Tubi’s ChatGPT app is the easy sell
On paper, the ChatGPT integration is almost boring. It helps people ask for a thriller, a mood, or a weirdly specific genre mix without forcing them to know exact titles in advance. That matters on a service like Tubi, where the library is part nostalgia machine, part digital clearance rack, and better discovery can keep users watching longer.
There’s also a practical business angle here. Tubi is ad-supported, so more time in the app means more chances to sell ads. In that sense, better search and recommendations are not an AI moonshot; they are the plumbing.
The AI label is doing the damage
The backlash starts where the product pitch gets flimsier: reported plans to increase AI-generated content in the app. People may tolerate algorithmic curation, but the idea of feeding them more synthetic video is a different sell entirely, especially at a time when audiences are already suspicious of anything stamped with AI marketing.
That skepticism is not irrational. The internet is already stuffed with generic AI search results, repetitive recommendation slop, and low-effort synthetic video. If a streaming app tells users it is improving discovery, that sounds helpful. If it says it is becoming more AI-native, plenty of people hear: ”prepare for junk.”
- Best-case version: faster search, better recommendations, less endless scrolling.
- Worst-case version: more synthetic filler dressed up as innovation.
- Most likely version: Tubi gets some useful tech and a lot of avoidable brand damage.
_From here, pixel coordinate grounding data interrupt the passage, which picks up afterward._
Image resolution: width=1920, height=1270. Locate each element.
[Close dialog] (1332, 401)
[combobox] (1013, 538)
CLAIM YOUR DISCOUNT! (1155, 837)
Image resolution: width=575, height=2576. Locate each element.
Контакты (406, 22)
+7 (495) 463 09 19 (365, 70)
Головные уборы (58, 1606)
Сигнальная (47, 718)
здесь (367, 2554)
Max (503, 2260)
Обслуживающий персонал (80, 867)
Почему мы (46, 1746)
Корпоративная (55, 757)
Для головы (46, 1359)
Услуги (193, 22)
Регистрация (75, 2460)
Gen Z is not a blank check
Tubi seems to be betting that younger viewers will be more receptive to the AI pitch because they are already surrounded by it on TikTok, YouTube, and everywhere else. But being exposed to something is not the same as liking it, and the mood around generative AI has cooled as people have gotten a better look at the trade-offs.
That puts Tubi in the same awkward position a lot of consumer tech companies are facing: the underlying feature may be useful, but the label itself can become radioactive. If Tubi wants people to adopt smarter search, it may be better off selling convenience and better picks, not ”AI” for its own sake. Branding matters, and in this case it may be the entire problem.
The next question is whether Tubi quietly dials back the synthetic-content talk or keeps leaning into it and hopes the audience gets over it. My money is on a softer pitch, because ”better recommendations” sounds like a product improvement, while ”AI slop” sounds like a warning label.